What does last week’s story have to do with “love”.
As a teen you are probably confused about my story. It seems tragic. Almost sad. And no connection to love. We would think.
I did not want to give cliche information about what a teen should or should not being doing about love. I wanted to paint a larger image about the core of what WE, as individuals, could be perceiving as love.
This is about healing and growing. Not about bandaids and heartache.
With terms like “attachment theory” and “parent child relationship” we can gather that our child hood experiences can contribute to the way we live out love. Those 5 senses we have helping us develop our view of love.
With a father fairly absent, and a mother not able to connect emotionally, love was not something I thought about. I was more concerned with my safety. Maslow’s hierarchy of needs further explains this evolution into self-actualization.
How can I love if I do not feel safe? How can I love if I am concerned about my next meal? How can I love if I do not understand relationships? How can I love if I have not developed self-worth or confidence?
How can I love if I cannot see past my physical attraction to someone and see them as a whole being: physical, intellectual, emotional, social, spiritual, and sexual?
As a young man I sought out connection: just someone to pay attention to me. Interpreting physical attraction as the only indicator to connection with another human being. She’s cute. I am in.
My misunderstanding about what was really happening caused a lot of heartache. Turning those interactions into reasons why I was incapable of finding love. And still, I had no idea what is was. My only image being painted by entertainment, porn, and my parents.
Insecure. Unaware. Unequipped. Ill prepared. For something so vast as the subject of love.
So, my perception of love started off with wanting to fill those voids: full attention I did not receive from my parents, physical affection I did not experience, and safety and security of someone being present.

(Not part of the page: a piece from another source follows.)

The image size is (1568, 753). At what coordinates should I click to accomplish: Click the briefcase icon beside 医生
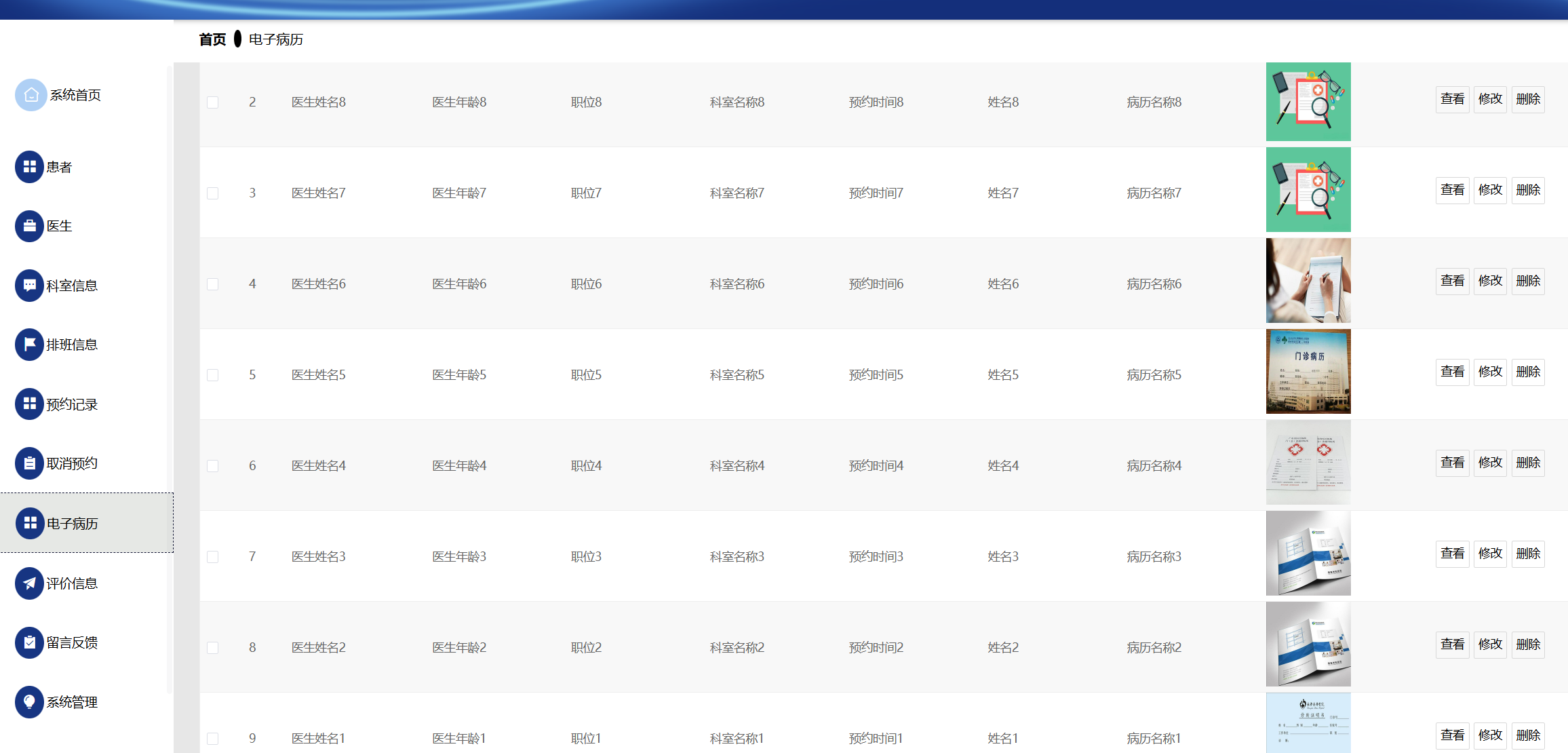pos(29,226)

I wanted someone to adore me. I wanted someone to promise me the world. Someone to be present when I called on them. Someone to “make” me feel safe and secure. Viewing relationships to please me. Make me happy.
By the end of this series I promise love will triumph. And I must lay a foundation as this. To help you GROW past insecurities and inherited beliefs blocking the flow of love.
So, again, think back. In what ways are you searching for love?